■ WHAT IS BEING ASKED
Render the stretch of the data from the line containing "Tap the MTL coin logo" through the line containing "(x=46, y=224)" as a Markdown table. Use the columns Entry and Content, number each row, and leave out blank lines.

■ TASK DATA
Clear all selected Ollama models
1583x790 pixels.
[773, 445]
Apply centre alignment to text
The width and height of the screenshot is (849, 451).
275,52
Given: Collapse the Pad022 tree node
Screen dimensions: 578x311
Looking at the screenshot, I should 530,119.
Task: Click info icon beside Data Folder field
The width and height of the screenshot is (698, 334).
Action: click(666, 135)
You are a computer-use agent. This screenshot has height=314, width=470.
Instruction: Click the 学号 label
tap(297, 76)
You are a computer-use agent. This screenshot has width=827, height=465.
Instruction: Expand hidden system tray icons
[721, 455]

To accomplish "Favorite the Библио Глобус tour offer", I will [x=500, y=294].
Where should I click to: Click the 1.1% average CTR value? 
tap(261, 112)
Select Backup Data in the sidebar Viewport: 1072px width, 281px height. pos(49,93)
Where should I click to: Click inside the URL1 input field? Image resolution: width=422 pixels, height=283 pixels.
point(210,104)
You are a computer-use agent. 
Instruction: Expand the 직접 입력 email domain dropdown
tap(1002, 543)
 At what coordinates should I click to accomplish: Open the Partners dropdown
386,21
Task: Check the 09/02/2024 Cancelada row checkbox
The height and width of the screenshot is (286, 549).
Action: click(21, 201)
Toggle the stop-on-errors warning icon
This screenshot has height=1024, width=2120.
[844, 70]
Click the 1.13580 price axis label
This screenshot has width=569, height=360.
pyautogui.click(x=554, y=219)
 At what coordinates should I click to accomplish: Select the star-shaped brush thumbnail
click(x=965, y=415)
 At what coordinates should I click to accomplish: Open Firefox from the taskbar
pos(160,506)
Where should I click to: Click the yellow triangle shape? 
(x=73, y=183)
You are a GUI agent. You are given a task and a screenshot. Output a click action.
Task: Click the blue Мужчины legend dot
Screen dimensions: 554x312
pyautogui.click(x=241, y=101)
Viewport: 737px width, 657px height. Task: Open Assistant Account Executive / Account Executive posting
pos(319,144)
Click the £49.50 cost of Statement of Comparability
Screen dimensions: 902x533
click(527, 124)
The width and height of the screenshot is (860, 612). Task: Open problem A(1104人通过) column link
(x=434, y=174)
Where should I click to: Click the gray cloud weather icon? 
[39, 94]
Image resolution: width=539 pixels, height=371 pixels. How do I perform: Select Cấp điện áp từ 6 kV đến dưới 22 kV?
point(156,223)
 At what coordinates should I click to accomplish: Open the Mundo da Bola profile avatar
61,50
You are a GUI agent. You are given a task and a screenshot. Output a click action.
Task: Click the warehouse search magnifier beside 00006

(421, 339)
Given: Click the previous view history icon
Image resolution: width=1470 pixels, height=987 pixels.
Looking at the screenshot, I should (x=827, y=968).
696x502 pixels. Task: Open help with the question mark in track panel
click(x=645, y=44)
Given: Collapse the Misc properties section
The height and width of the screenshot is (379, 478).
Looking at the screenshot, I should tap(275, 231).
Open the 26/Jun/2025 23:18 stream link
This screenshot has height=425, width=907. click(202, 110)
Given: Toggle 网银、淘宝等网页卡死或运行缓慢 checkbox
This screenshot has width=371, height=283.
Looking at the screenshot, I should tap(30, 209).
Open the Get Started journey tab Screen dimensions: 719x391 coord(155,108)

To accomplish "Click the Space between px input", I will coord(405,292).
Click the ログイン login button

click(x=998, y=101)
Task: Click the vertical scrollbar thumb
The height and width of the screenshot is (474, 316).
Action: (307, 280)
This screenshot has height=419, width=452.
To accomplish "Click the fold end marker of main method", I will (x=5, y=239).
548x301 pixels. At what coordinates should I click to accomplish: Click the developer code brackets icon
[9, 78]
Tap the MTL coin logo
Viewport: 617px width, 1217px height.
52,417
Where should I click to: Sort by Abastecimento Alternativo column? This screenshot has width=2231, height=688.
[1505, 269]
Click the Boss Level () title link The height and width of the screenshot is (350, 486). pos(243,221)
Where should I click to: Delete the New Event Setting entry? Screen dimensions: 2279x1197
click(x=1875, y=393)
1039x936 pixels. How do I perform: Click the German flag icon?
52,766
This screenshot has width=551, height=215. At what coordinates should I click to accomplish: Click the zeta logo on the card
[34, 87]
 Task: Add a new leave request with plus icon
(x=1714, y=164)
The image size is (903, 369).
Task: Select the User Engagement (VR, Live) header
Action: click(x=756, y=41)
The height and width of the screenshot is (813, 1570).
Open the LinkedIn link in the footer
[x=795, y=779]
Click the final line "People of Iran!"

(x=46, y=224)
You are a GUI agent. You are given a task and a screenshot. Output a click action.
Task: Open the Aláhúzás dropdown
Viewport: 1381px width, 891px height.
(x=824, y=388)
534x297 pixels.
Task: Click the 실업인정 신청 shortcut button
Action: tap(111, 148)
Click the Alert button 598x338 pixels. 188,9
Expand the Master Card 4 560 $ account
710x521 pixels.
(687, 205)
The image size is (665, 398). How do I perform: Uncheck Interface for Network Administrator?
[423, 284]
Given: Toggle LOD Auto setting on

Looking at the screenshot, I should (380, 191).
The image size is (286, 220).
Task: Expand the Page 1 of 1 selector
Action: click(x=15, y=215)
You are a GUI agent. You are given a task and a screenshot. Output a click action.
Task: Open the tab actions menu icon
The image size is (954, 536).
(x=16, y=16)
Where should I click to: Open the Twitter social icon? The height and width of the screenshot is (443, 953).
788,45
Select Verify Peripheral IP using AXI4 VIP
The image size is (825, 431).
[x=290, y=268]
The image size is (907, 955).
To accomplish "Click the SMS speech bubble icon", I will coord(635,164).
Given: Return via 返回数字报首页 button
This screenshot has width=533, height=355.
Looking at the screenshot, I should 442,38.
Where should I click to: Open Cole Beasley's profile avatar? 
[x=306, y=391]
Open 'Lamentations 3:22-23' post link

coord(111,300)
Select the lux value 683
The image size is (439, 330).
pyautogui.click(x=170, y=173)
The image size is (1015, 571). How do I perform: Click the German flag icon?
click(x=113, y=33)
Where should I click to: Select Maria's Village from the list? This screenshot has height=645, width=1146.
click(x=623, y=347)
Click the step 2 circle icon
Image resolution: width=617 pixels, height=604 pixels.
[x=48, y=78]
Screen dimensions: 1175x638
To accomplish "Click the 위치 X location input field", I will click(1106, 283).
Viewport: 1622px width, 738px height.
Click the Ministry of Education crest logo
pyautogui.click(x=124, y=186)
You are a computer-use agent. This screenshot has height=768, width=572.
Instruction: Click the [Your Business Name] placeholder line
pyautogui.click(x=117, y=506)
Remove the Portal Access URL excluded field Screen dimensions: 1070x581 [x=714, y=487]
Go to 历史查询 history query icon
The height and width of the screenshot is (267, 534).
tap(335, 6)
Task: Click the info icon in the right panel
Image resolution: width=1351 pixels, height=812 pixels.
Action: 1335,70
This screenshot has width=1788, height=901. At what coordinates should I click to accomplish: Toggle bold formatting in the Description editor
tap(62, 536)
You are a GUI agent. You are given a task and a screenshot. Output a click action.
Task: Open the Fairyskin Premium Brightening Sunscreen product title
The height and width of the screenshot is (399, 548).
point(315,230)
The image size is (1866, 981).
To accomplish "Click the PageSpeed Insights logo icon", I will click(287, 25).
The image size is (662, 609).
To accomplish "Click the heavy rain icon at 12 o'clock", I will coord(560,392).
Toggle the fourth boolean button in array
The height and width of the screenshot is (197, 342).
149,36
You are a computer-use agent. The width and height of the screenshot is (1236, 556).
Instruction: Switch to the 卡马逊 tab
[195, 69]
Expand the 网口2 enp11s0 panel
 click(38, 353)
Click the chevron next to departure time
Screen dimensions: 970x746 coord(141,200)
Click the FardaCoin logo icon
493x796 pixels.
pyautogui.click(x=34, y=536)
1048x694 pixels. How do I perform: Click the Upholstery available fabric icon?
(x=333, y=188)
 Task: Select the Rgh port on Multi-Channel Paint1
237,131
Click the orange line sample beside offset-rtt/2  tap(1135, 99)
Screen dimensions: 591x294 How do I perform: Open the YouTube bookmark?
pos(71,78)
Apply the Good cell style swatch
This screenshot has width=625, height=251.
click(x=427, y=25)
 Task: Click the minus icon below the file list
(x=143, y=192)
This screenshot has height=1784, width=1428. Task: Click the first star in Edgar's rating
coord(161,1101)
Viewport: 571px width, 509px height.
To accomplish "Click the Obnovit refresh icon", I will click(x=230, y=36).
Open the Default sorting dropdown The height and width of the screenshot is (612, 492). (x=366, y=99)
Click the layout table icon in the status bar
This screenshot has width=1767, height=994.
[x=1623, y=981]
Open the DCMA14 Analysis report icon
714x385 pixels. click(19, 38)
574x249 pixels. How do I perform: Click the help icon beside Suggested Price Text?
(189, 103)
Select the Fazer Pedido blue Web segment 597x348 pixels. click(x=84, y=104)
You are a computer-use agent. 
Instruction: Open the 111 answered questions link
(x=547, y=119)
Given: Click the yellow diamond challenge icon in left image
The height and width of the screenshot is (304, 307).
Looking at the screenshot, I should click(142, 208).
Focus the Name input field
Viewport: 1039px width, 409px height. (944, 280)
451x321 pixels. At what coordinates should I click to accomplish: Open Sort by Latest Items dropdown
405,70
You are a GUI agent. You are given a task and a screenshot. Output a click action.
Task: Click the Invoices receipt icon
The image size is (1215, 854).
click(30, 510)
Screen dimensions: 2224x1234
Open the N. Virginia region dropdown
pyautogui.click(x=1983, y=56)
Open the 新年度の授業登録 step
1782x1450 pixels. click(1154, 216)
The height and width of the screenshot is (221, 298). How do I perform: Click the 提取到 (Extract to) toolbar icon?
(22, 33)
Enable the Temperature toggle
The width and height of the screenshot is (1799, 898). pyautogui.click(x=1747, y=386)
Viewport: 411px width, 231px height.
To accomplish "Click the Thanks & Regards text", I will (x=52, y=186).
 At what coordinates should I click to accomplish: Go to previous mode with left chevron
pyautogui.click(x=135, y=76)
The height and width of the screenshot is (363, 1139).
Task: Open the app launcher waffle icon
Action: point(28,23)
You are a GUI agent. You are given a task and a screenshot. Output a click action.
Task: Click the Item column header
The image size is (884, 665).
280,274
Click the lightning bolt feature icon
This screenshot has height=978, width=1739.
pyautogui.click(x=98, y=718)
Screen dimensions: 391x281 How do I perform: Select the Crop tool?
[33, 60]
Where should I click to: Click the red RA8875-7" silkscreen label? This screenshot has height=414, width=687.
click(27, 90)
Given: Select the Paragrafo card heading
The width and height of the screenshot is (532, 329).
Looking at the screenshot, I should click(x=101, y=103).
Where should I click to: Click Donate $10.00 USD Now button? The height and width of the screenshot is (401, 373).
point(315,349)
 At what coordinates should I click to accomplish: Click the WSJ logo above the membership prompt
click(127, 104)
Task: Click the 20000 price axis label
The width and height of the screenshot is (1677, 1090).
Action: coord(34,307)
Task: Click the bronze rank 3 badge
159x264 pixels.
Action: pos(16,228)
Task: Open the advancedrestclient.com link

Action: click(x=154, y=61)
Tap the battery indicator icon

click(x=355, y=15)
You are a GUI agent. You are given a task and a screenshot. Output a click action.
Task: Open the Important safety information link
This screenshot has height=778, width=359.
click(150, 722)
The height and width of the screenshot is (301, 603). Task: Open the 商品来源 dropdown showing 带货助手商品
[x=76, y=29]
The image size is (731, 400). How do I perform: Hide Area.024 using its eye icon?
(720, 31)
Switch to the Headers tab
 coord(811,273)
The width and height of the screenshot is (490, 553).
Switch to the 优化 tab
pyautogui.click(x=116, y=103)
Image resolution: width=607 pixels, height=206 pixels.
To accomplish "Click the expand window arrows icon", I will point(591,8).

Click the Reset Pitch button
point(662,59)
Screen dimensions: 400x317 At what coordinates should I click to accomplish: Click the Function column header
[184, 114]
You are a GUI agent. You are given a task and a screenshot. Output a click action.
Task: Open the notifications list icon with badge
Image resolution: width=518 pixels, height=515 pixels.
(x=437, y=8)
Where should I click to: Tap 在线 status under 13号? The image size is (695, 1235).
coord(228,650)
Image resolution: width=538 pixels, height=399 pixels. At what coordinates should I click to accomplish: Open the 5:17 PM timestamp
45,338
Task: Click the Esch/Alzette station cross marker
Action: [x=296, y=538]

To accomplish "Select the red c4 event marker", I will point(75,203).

■ THE ANSWER
| Entry | Content |
|---|---|
| 1 | Tap the MTL coin logo |
| 2 | Viewport: 617px width, 1217px height. |
| 3 | 52,417 |
| 4 | Where should I click to: Sort by Abastecimento Alternativo column? This screenshot has width=2231, height=688. |
| 5 | [1505, 269] |
| 6 | Click the Boss Level () title link The height and width of the screenshot is (350, 486). pos(243,221) |
| 7 | Where should I click to: Delete the New Event Setting entry? Screen dimensions: 2279x1197 |
| 8 | click(x=1875, y=393) |
| 9 | 1039x936 pixels. How do I perform: Click the German flag icon? |
| 10 | 52,766 |
| 11 | This screenshot has width=551, height=215. At what coordinates should I click to accomplish: Click the zeta logo on the card |
| 12 | [34, 87] |
| 13 |  Task: Add a new leave request with plus icon |
| 14 | (x=1714, y=164) |
| 15 | The image size is (903, 369). |
| 16 | Task: Select the User Engagement (VR, Live) header |
| 17 | Action: click(x=756, y=41) |
| 18 | The height and width of the screenshot is (813, 1570). |
| 19 | Open the LinkedIn link in the footer |
| 20 | [x=795, y=779] |
| 21 | Click the final line "People of Iran!" |
| 22 | (x=46, y=224) |